The Door of the Sea and the Dockside Thermal Baths
Just outside the city, flanking the entrance gate into the colony on the seafront side, two Roman baths were built for public use between the middle of the 1st century and the beginning of the 2nd century A.D. One of these was no doubt for men and the other for women, in accordance with the system typically used in other parts of the Roman Empire.
Beside these baths there were other constructions which archaeologists have found to be a horreum – a large underground store room for goods from the port’s activities. The great portal that led into this important complex by the city walls also served to monumentalise the entrance of the Door of the Sea, the largest of the city's four gates.
In the 4th century A.D., a new wall with 76 towers was built around Barcino. It was built onto the outside of the original wall, thereby strengthening the defensive compound significantly. This project required great financial outlay, and highlights the trading and economic success that the city was enjoying at that time.
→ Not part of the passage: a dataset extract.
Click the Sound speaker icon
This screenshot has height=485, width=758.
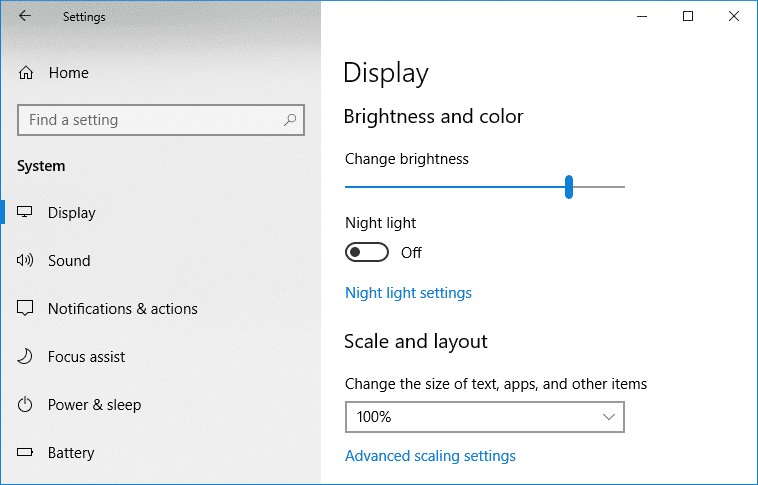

The Eastern porta decumana (Door of the Sea) was the gate through which the merchants and goods entered, arriving from all four corners of the Mediterranean. There was a guard post at the gate where guards collected portoria, taxes levied on the transport of goods and persons by land or sea, and which had to be paid when people passed through certain ports and borders.
Today, one of the side gates for pedestrians and a large stretch of wall can still be seen (in the building known as Pati Llimona). At no. 6, Carrer Regomir, there is a display which provides information on the archaeological remains found there, and explains how this sector evolved in subsequent ages.